The scope is the most important part of any service contract. Before reducing it to writing, it should be thoroughly discussed in an effort to reach a meeting of the minds (although the law in most states does not require an actual meeting of the minds). Of course, on some emergency service projects, the precise scope of work may not be known at the outset, so the written agreement should identify the affected areas and include a reasonable description of the known work “based on initial visual observation and subject to change as the investigation continues.” Should they arise, those changes should be documented in a change order signed by the customer.
Regardless of whether the contract is executed by the owner or an agent, the contract must properly identify the customer. The “customer,” for our purposes, is the party responsible for payment of any amount not paid by insurance. The identity of the customer may not always be obvious, especially on complex projects. Ask yourself “where will the money come from?” The answer to that question is “the CUSTOMER.” The customer must be clearly identified as such on the top of the contract. The identity of the customer should be established in the very first phone call, and if the caller is not the customer, then it’s time to make an effort to contact the customer directly, even if the original call came from an authorized agent.
If the owner has retained a third party such as a property management company or has vested a friend or relative with authority to bind the owner to a contract, the third party is an “actual agent” who can bind the owner to a contract. This agency should be confirmed in writing. But what if the owner didn’t do any of that and is denying that the person who signed your contract was authorized. If an owner has taken actions that will lead a reasonable contractor to believe the owner has given contract-signing authority to a third party agent, the third party is an “ostensible agent” who can bind the owner to a contract.
As you are aware, restoration projects lend themselves to a variety of different pricing structures. The preferred method is a fixed or lump sum price. It is the most effective in minimizing confusion and billing disputes. In many jurisdictions, e.g., California, fixed price contracts are required by statute for all residential work.
The time and materials, or “rate and materials,” pricing method may be acceptable in other scenarios. It provides customers a comfort level of knowing they are only paying when work is being done. However, they sacrifice the level of predictability that comes with a fixed price contract. Owners commonly complain they never would have hired the restoration contractor if they had known what it was going to cost.
Many insurance companies prefer unit pricing from software. This pricing method presents some disadvantages at the contracting level because the pricing system is too complex to articulate in a time and materials contract.

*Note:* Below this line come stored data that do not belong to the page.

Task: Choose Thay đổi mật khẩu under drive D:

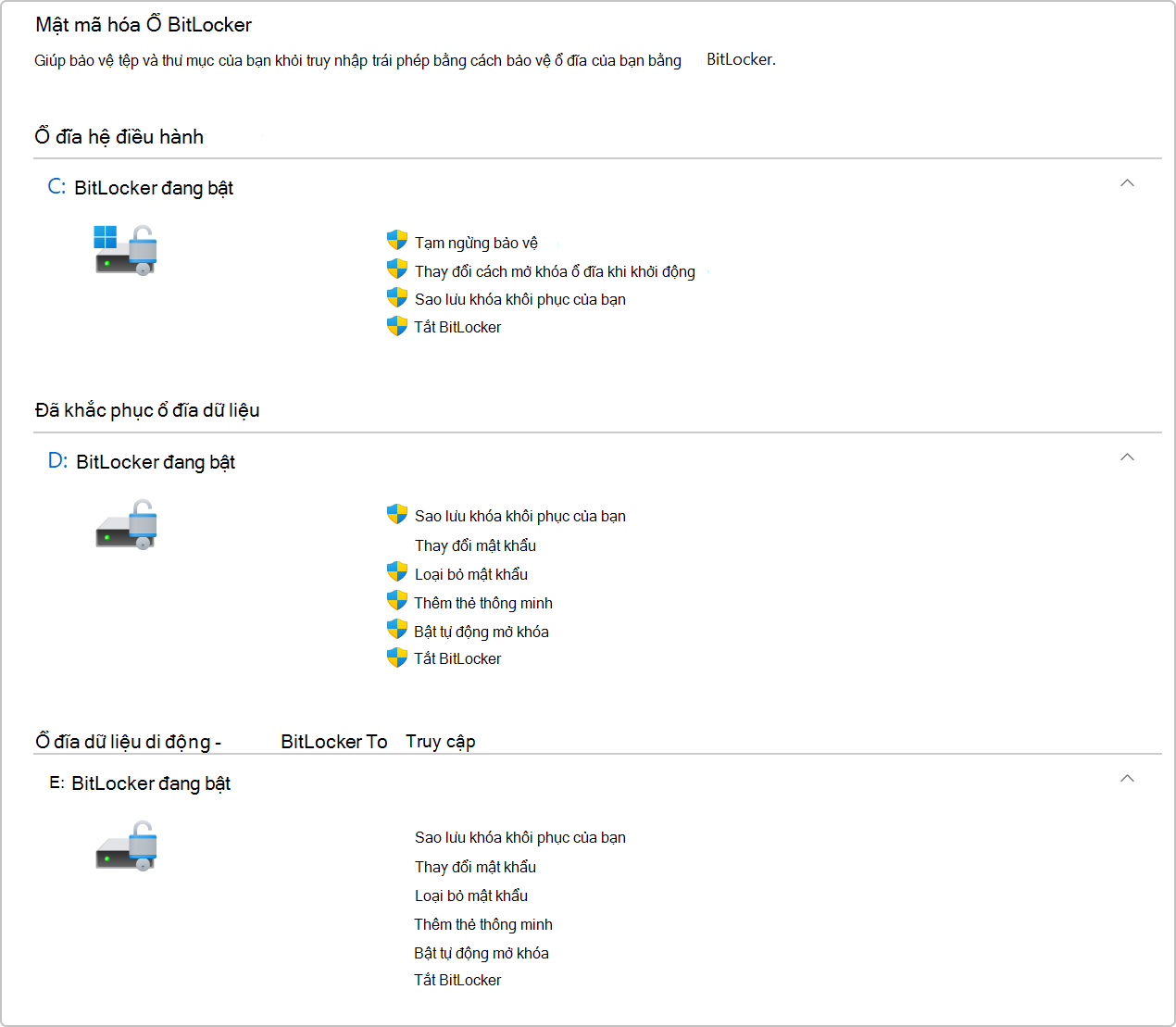Action: (475, 545)
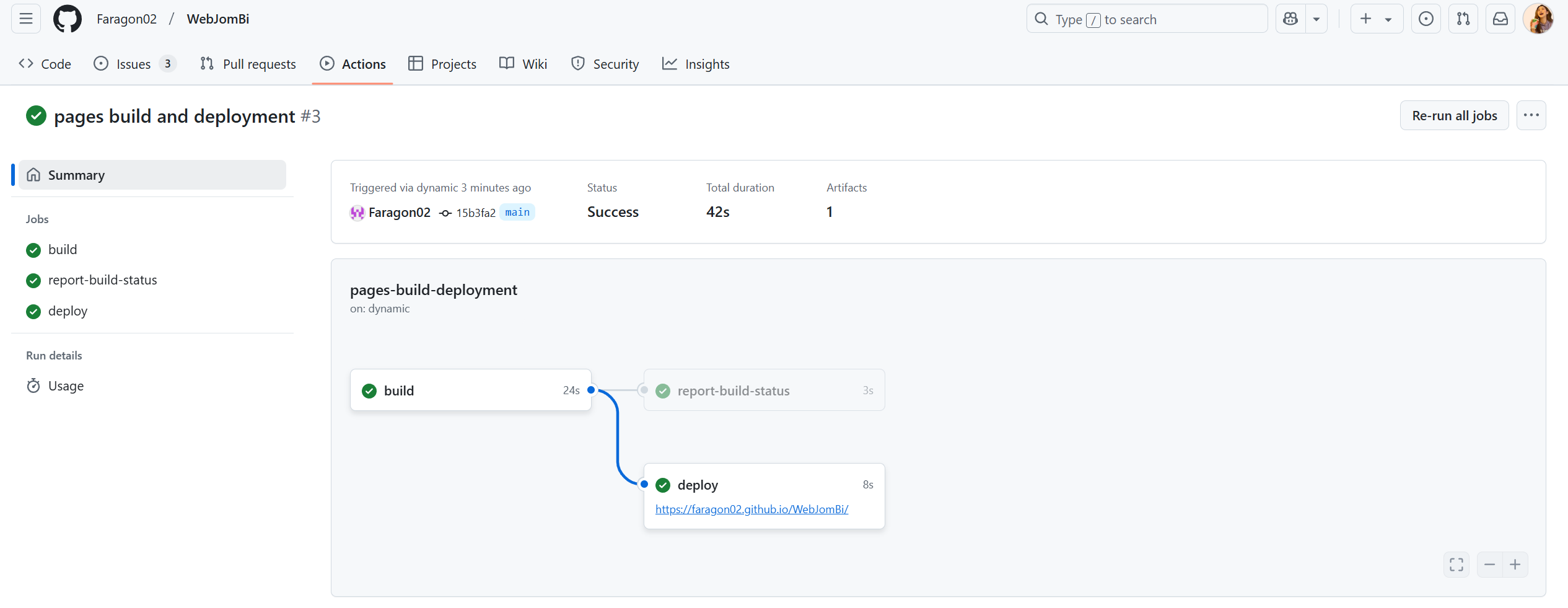Switch to the Security tab

(x=605, y=64)
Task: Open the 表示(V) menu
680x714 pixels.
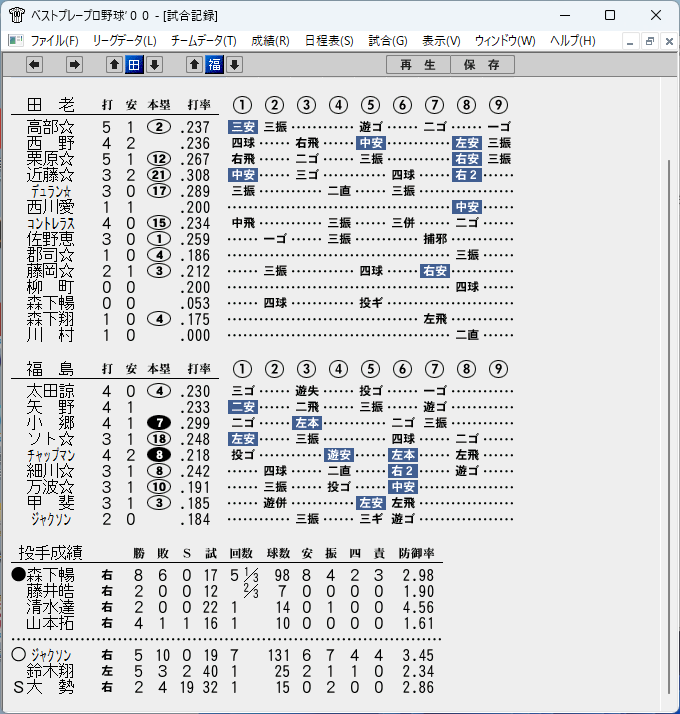Action: (441, 41)
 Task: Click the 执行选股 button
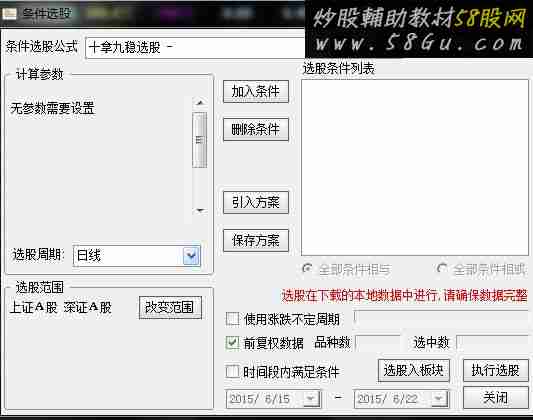click(496, 370)
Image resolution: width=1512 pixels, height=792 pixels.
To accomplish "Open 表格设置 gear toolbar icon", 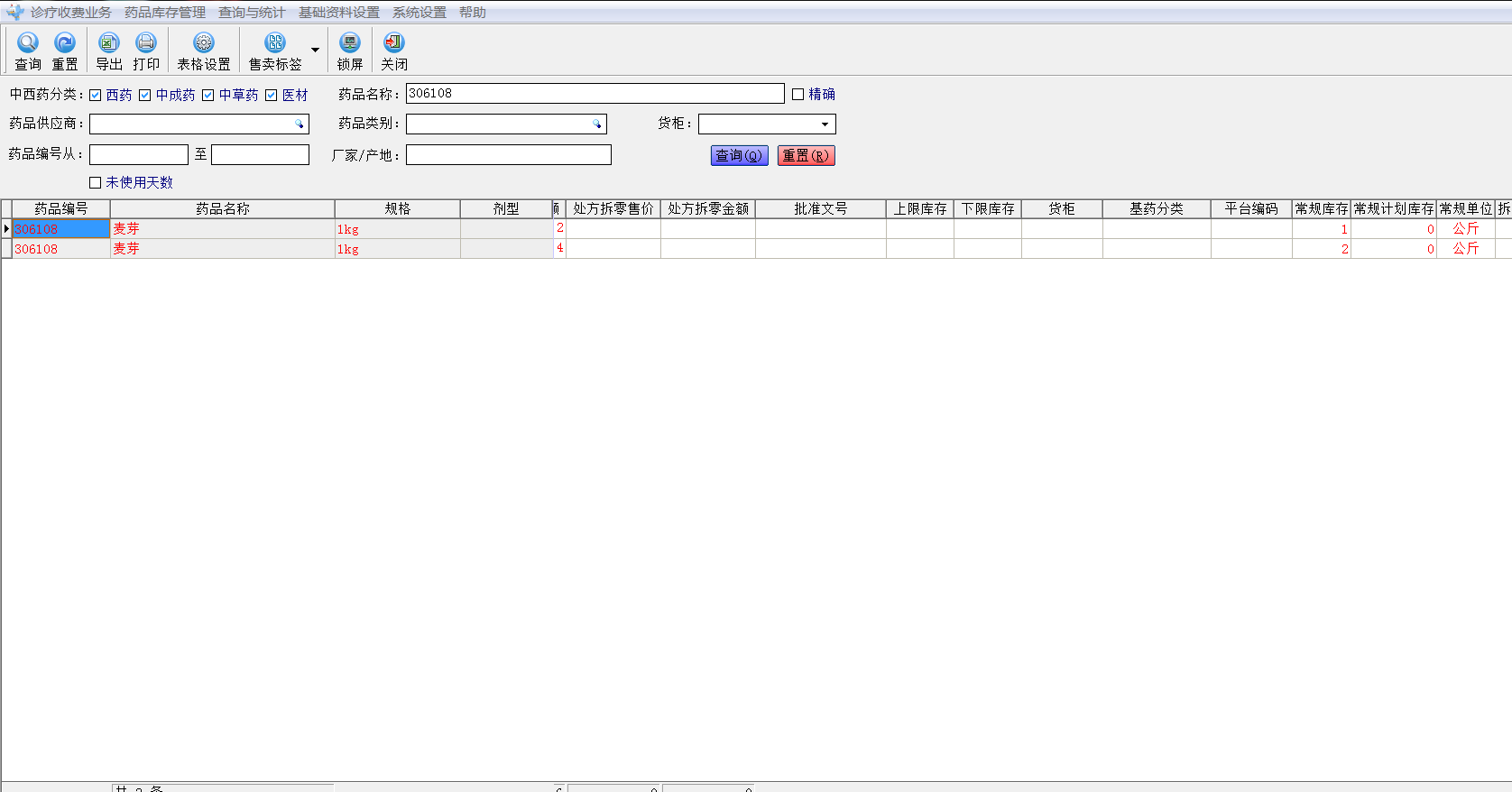I will 204,42.
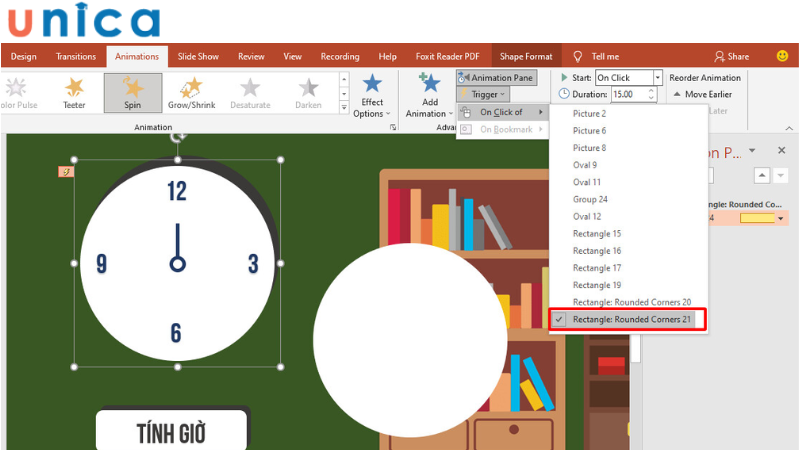Click Move Earlier to reorder animation
This screenshot has width=800, height=450.
click(x=707, y=94)
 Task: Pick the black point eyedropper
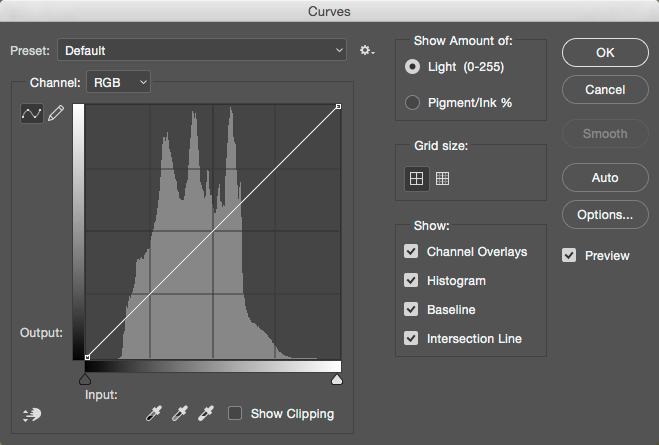tap(153, 413)
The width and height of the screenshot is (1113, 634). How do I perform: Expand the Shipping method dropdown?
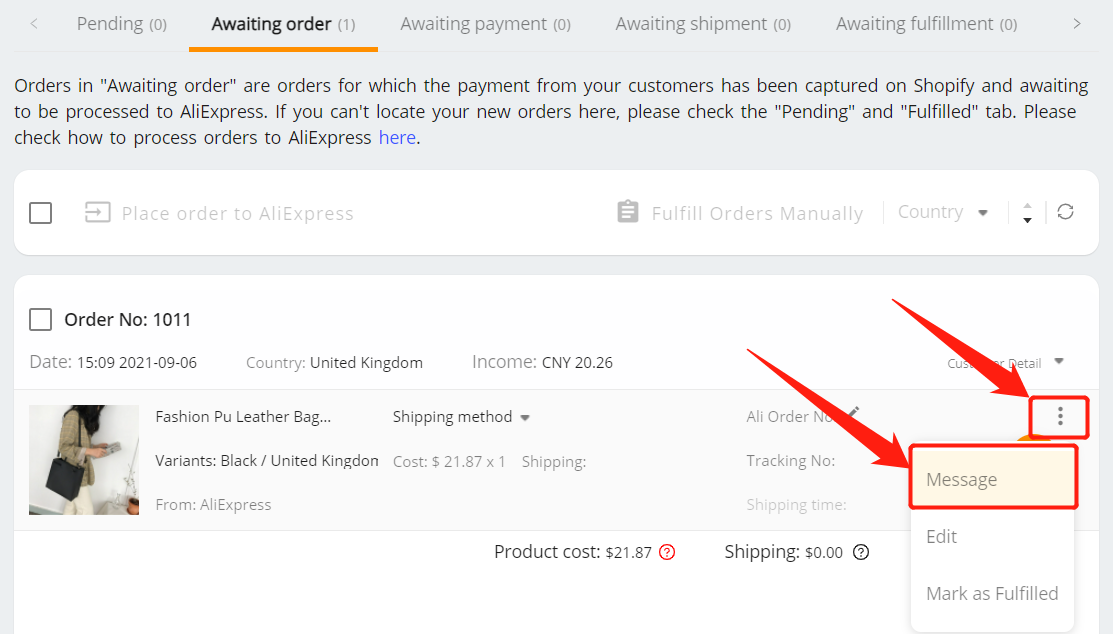[x=461, y=417]

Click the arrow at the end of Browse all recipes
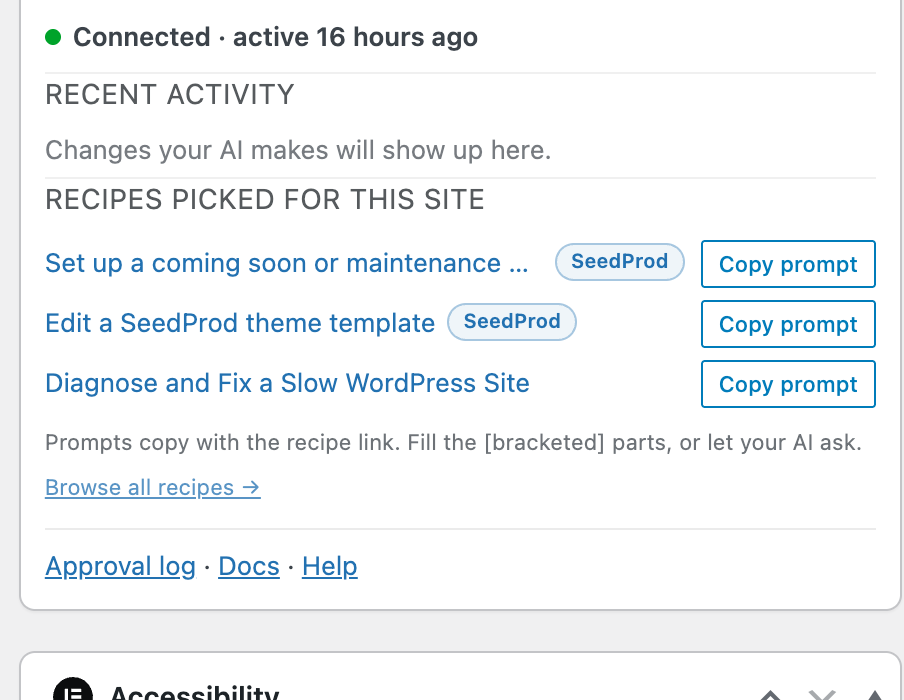click(x=251, y=488)
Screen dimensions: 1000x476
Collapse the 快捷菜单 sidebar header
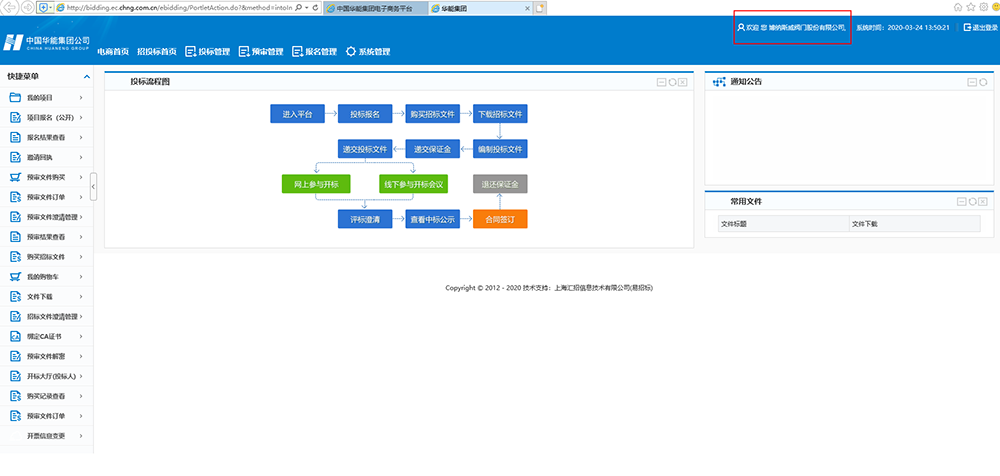87,76
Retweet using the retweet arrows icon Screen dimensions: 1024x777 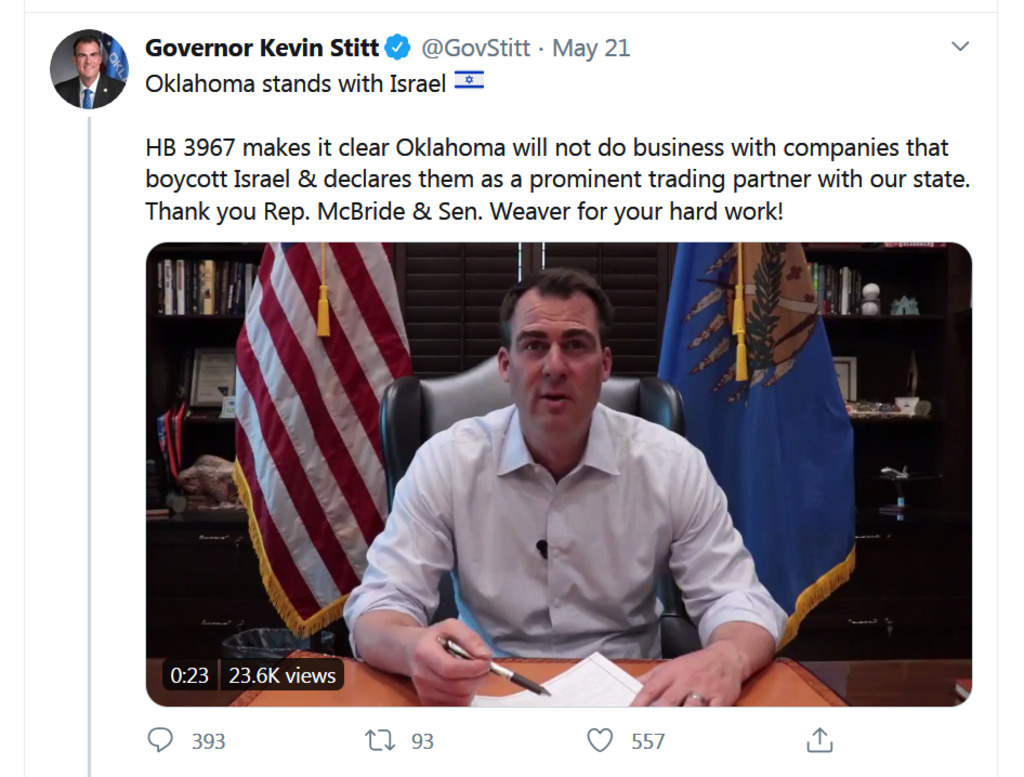[379, 740]
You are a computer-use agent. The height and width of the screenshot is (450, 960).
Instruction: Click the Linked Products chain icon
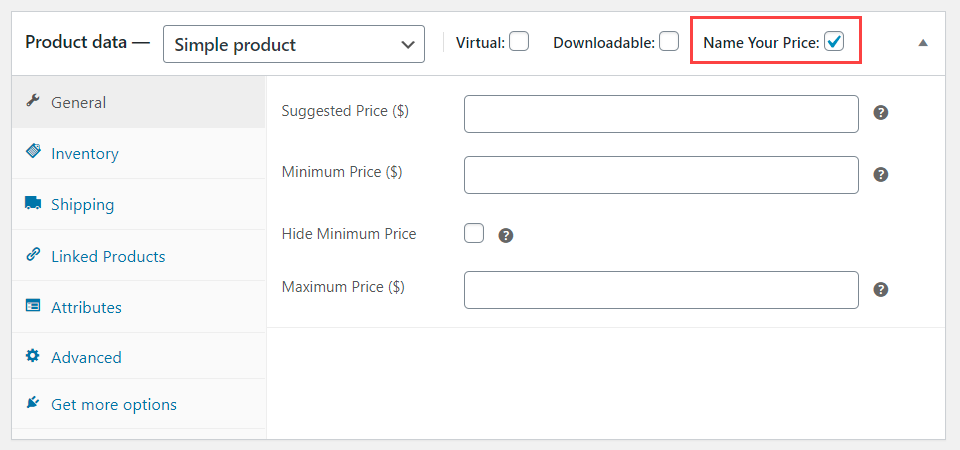[33, 255]
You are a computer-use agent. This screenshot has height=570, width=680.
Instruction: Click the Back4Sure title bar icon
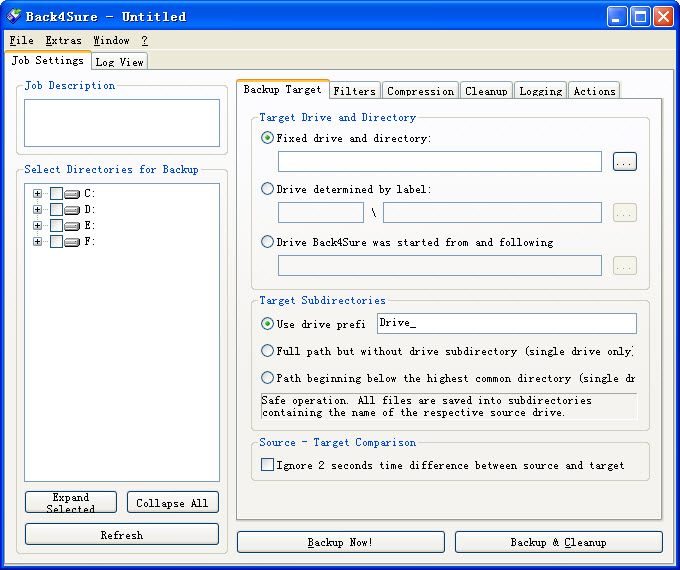coord(14,16)
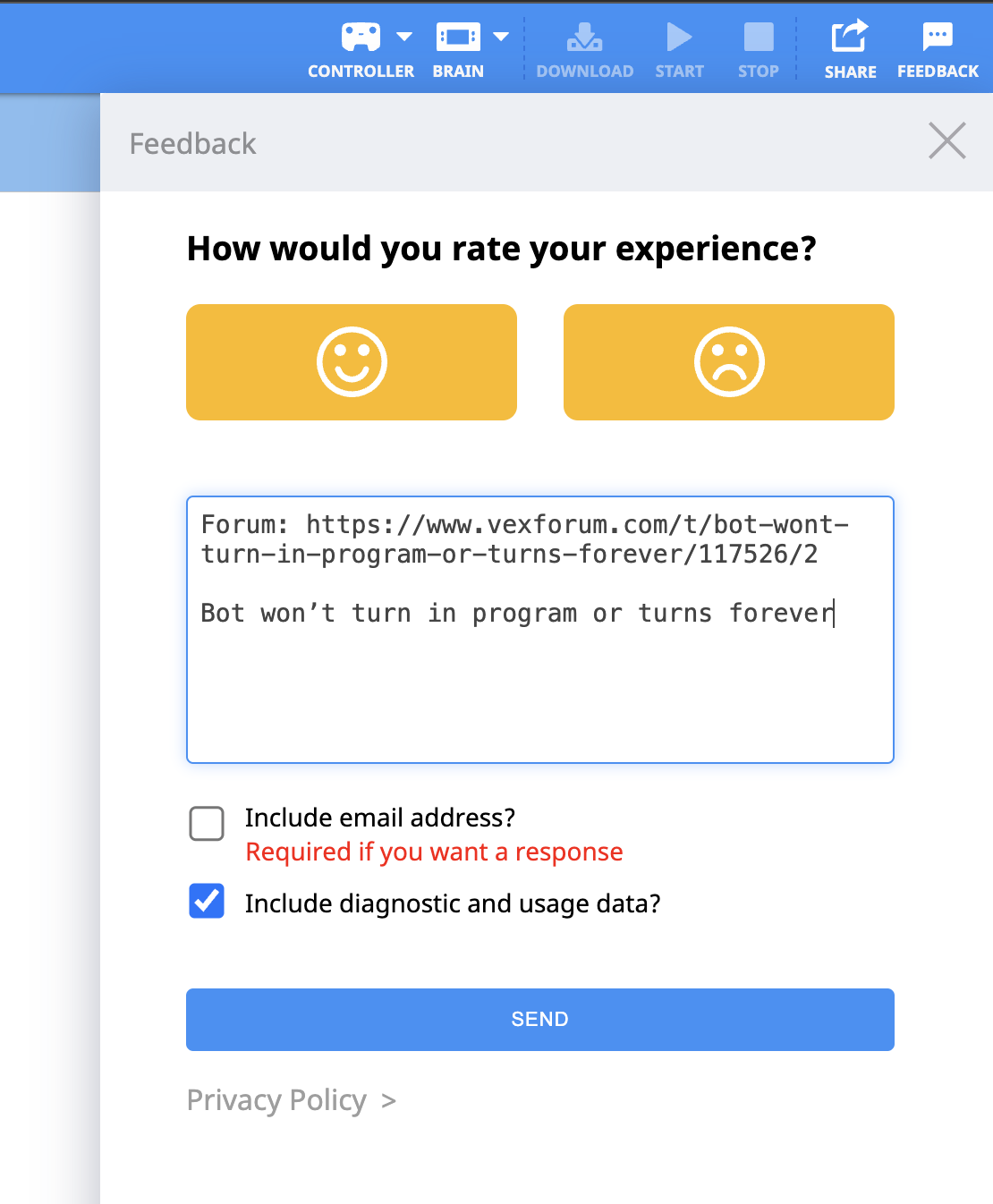This screenshot has height=1204, width=993.
Task: Open the Share icon
Action: coord(850,36)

There are too many unit prices to include them all in a written contract, and merely referencing the name of a software program––“Contractor will perform the work at the prices set forth in ABC Pricing Software”––does nothing to educate the customer about the costs he will incur. Preferred vendor work often must be billed using the unit price model. Whenever possible, however, it is preferable to have the customer’s commitment as to a specific price.
The Purpose of the MVLP’s
The contract is your go-to document for scheduling, scope, collections, preparing a case for trial, mediations, arbitrations and more. Including the 3 MVLP’s in a signed contract can prevent many headaches along the way. An ounce of legal planning is worth a pound of prevention in the high-risk business of restoration.